Justice Dept. Is 'Evaluating' Safe Injection Sites

Position is a big change from earlier stance
By Newser Editors and Wire Services
Posted Feb 7, 2022 6:40 PM CST
Justice Dept. Is 'Evaluating' Safe Injection Sites
Supplies are shown on a desk at Safer Inside, a realistic model of a safe injection site in San Francisco.   (AP Photo/Eric Risberg, File)

A year after winning a major court battle against the opening of so-called safe injection site—safe havens for people to use heroin and other narcotics with protections against fatal overdoses—the Justice Department is signaling it might be open to allowing them. In response to questions from the AP, the Justice Department said it is "evaluating such facilities and talking to regulators about "appropriate guardrails." The position is a drastic change from its stance in the Trump administration, when prosecutors fought vigorously against a plan to open a safe consumption site in Philadelphia.
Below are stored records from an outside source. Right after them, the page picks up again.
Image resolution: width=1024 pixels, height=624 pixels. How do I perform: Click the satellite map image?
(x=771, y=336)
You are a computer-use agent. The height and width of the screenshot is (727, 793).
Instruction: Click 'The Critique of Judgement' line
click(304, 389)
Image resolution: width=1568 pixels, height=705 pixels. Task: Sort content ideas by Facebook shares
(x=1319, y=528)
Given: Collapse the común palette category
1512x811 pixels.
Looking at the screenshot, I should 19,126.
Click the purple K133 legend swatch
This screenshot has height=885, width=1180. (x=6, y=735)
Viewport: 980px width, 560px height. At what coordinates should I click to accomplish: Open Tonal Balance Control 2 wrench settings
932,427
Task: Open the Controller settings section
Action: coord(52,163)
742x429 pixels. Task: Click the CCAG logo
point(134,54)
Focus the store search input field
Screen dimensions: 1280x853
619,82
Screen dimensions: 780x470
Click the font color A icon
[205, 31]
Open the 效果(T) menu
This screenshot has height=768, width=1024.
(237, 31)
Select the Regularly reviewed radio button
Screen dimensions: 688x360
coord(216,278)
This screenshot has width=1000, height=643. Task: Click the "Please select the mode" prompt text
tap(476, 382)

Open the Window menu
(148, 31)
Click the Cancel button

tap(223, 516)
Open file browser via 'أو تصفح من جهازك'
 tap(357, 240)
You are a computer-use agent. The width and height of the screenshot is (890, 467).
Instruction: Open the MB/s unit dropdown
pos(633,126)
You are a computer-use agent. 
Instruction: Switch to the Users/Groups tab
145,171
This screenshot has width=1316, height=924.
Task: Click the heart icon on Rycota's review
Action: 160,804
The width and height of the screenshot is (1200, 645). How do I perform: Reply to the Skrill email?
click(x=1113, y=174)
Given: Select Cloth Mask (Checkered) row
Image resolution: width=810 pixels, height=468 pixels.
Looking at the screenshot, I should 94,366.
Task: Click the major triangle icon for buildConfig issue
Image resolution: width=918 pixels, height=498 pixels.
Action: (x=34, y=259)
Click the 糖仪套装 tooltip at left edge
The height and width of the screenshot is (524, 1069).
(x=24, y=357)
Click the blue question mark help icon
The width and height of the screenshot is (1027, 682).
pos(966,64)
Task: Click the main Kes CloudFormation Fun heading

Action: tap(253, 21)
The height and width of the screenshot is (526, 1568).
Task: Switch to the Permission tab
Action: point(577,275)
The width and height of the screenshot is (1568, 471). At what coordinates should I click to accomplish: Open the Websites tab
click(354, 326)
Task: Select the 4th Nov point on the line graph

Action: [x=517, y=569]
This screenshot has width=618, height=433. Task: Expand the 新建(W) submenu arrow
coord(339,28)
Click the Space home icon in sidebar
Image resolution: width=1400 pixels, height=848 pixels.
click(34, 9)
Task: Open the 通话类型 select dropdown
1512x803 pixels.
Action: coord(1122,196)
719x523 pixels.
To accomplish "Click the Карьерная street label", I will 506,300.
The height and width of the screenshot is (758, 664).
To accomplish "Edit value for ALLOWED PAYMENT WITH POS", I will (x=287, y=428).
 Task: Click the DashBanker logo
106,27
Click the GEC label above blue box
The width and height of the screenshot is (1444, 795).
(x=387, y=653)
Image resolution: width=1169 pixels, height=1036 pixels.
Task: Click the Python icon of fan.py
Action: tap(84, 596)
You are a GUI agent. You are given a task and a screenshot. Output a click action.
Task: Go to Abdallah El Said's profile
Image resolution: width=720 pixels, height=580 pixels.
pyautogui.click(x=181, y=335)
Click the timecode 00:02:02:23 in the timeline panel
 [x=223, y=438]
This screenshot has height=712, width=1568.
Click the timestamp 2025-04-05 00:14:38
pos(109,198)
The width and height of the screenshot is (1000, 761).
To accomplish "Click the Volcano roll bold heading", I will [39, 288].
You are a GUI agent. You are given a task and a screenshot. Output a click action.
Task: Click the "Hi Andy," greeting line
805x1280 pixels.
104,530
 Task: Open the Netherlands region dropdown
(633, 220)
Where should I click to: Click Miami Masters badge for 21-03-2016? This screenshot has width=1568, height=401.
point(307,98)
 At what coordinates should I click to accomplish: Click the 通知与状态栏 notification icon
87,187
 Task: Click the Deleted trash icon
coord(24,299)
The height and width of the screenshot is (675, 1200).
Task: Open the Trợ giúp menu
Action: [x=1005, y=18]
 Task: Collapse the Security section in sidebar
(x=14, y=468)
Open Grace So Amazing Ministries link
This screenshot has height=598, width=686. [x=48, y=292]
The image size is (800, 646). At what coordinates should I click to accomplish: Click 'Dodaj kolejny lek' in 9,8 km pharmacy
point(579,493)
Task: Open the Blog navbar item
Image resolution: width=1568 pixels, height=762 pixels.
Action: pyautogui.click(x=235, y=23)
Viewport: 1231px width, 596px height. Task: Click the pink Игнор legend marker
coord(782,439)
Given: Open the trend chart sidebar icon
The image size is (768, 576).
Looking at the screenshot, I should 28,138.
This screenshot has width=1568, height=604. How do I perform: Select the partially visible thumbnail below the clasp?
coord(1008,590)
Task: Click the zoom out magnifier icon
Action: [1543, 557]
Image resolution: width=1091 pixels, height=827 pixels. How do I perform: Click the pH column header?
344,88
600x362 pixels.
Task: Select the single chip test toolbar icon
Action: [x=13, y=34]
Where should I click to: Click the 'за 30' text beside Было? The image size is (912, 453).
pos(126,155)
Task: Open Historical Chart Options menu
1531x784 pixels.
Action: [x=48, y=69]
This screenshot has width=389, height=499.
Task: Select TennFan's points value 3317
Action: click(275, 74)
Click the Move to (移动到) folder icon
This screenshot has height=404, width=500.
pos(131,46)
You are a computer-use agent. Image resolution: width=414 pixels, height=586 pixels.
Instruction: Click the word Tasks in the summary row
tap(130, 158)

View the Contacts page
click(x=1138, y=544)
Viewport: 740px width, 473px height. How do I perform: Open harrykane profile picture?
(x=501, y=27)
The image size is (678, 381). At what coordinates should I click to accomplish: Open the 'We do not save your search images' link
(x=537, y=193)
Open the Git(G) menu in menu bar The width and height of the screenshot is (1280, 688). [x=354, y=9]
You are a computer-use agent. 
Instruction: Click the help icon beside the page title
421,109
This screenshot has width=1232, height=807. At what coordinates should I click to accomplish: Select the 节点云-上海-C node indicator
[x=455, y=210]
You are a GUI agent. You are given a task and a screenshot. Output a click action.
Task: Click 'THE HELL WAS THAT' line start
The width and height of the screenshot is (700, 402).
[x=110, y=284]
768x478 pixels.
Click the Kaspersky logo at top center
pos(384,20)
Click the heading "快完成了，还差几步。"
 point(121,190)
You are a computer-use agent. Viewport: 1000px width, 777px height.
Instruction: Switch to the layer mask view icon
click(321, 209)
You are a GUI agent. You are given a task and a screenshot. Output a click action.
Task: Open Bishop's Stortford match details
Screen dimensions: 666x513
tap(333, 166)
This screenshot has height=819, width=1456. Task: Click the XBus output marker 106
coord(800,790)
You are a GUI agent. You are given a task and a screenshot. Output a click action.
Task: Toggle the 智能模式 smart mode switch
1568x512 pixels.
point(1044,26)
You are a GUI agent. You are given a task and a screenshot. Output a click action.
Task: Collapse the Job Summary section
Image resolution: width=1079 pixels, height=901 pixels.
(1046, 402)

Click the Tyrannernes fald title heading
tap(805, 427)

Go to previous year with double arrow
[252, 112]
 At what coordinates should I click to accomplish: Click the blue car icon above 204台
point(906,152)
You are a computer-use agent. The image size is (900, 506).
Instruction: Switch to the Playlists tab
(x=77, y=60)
The Justice Department won a lawsuit last year, when a federal appeals court in Pennsylvania ruled that opening such a facility would violate a 1980s-era drug law, aimed at "crackhouses," that bans operating a place for taking illegal drugs. The Supreme Court declined in October to take the case. About six weeks later, the first officially authorized safe injection sites opened in New York City in November. The two facilities—which the city calls "overdose prevention centers"—provide a monitored place for drug users to partake, with staffers and supplies on hand to reverse overdoses. Such sites exist in Canada, Australia, and Europe and have been discussed for years in New York and some other US cities and states. A few unofficial facilities have operated for some time.

Advocates have hailed them as a way to curb the scourge of overdose deaths. Drawing from the latest available death certificate data, the Centers for Disease Control and Prevention estimated that more than 100,000 Americans died of drug overdoses from May 2020 to April 2021. Critics, however, argue that safe injection sites encourage illegal drug use and burden neighborhoods. For months, the Justice Department, under Attorney General Merrick Garland, had refused to take a public stance on safe consumption sites. Officials now say they are weighing their use. In December, the National Institutes of Health issued a call for harm reduction research that mentioned safe consumption sites, among other approaches.